# Short exercise
Gather every line in the entries below that contains the string "calendar", and copy each of those lines.

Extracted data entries

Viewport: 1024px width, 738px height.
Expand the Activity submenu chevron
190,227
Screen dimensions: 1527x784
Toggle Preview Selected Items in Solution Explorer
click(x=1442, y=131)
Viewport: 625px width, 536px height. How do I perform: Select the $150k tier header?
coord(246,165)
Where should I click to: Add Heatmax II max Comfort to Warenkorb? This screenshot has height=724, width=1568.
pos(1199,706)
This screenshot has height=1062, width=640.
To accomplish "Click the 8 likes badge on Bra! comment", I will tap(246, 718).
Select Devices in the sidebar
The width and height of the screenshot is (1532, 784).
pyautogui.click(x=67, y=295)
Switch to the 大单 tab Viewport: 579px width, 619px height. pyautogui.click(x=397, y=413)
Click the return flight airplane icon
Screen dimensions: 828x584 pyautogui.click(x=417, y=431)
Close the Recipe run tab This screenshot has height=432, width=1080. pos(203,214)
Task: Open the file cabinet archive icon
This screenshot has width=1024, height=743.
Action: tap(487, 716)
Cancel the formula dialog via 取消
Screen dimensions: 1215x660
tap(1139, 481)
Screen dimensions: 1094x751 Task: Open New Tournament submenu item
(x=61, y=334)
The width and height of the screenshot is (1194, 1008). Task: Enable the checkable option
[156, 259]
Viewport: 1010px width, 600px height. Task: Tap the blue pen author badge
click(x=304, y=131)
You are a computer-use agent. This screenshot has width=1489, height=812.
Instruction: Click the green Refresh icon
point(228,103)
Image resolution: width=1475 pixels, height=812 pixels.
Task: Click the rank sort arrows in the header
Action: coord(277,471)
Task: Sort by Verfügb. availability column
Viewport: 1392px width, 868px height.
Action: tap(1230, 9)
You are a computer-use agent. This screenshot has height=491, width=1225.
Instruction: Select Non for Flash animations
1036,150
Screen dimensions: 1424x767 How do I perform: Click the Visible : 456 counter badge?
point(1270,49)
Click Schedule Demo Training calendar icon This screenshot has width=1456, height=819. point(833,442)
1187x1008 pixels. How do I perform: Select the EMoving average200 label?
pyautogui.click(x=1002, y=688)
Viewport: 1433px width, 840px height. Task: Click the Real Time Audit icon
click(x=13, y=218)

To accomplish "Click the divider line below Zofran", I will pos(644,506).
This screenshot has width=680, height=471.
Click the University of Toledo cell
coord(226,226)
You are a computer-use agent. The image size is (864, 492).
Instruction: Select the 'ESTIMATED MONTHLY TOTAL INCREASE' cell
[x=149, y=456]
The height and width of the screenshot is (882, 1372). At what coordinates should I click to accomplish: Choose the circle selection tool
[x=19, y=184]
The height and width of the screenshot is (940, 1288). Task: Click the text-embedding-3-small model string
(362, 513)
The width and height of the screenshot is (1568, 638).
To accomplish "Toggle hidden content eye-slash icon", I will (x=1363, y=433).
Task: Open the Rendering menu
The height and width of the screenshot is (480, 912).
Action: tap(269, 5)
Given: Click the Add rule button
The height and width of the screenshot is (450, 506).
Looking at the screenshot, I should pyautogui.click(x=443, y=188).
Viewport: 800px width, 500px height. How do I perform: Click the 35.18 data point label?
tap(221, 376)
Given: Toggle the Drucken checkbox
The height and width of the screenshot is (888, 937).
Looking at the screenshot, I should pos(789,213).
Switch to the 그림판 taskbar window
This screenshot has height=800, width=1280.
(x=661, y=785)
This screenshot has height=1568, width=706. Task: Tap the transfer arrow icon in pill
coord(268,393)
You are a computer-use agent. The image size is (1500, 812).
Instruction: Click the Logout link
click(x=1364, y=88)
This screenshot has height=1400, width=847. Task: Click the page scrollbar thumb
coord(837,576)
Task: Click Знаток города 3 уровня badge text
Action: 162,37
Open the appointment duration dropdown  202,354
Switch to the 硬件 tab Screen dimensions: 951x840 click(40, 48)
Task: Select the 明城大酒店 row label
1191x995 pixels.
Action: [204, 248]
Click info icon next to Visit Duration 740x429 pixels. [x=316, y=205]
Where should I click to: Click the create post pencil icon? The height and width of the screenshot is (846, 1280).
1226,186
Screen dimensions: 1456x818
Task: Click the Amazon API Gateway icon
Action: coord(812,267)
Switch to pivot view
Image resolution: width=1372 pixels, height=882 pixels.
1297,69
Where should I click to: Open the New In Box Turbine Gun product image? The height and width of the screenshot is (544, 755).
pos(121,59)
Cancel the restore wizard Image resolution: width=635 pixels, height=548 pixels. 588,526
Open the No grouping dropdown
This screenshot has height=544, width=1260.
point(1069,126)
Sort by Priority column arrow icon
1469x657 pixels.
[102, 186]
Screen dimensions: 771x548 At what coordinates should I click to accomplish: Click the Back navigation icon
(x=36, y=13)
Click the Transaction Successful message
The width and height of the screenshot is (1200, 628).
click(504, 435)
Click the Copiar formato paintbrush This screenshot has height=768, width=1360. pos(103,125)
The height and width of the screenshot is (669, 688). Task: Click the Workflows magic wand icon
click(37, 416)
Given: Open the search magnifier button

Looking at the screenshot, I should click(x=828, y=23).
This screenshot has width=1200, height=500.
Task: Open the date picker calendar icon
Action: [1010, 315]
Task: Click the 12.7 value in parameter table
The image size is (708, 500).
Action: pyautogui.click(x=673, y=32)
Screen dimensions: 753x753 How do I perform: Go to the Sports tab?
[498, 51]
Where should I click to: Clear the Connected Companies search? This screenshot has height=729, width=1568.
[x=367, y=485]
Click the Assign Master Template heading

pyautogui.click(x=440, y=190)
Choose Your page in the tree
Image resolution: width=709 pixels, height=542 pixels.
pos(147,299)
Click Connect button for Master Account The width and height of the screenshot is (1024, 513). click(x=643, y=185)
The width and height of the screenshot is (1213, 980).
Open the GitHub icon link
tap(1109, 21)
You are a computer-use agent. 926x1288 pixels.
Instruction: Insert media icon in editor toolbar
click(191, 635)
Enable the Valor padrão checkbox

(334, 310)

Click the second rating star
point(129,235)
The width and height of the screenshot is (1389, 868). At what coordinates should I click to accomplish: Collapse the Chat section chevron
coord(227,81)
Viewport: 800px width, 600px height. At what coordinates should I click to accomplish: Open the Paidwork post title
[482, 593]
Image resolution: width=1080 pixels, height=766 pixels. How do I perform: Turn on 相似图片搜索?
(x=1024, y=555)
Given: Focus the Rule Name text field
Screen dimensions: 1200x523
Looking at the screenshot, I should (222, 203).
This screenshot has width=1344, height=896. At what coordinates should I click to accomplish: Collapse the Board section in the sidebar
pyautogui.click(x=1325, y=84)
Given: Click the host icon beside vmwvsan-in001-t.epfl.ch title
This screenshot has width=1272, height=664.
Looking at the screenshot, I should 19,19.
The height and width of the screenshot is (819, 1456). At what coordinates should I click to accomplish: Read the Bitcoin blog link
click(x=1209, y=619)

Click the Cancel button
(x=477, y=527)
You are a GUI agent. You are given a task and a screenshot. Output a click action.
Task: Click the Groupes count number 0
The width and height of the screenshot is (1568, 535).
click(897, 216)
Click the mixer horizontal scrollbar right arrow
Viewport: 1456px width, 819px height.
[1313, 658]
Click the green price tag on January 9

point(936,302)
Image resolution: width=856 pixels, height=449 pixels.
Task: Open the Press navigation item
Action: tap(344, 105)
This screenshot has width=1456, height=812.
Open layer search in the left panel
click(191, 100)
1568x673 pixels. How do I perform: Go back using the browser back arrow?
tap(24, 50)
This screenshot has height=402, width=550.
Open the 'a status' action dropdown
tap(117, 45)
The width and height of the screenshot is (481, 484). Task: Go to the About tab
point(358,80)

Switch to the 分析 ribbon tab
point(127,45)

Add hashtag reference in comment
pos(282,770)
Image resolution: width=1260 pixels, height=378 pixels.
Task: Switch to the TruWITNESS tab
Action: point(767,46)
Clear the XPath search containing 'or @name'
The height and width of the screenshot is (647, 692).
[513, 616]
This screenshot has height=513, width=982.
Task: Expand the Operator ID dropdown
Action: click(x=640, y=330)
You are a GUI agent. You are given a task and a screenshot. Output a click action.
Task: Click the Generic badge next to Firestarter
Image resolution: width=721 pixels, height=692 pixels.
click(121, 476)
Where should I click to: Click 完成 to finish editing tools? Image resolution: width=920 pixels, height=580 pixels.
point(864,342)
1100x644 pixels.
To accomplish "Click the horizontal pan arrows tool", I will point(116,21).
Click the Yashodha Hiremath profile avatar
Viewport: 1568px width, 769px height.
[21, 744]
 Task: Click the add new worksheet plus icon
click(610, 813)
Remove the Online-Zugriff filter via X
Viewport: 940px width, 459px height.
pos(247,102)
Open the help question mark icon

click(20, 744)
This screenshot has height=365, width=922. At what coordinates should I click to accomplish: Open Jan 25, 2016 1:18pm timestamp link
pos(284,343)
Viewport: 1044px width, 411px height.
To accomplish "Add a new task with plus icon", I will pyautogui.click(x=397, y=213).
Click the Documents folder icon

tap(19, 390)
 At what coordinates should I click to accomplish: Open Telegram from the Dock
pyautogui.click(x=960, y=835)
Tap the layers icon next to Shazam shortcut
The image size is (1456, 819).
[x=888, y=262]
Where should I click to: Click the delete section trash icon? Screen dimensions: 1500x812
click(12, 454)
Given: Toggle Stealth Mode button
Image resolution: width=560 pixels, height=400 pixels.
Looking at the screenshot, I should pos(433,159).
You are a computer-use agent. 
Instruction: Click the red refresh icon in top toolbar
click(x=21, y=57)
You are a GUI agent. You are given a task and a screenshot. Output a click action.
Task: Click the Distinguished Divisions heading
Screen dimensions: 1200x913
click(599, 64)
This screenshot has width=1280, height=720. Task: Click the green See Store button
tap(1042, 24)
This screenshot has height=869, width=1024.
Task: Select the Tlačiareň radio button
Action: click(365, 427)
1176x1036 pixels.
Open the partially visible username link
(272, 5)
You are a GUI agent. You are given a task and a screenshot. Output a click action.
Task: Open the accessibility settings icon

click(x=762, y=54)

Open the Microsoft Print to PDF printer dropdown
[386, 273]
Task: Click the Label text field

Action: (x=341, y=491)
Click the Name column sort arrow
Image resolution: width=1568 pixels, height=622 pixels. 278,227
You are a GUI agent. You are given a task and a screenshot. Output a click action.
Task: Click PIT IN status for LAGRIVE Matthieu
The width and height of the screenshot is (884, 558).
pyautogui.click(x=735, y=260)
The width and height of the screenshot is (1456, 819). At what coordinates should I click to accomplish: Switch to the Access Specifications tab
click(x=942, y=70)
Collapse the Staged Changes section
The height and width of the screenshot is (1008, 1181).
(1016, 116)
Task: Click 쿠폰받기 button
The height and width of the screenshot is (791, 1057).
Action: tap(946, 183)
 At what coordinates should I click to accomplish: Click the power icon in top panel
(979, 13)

# Task output
Click Schedule Demo Training calendar icon This screenshot has width=1456, height=819. point(833,442)
Task: Open the date picker calendar icon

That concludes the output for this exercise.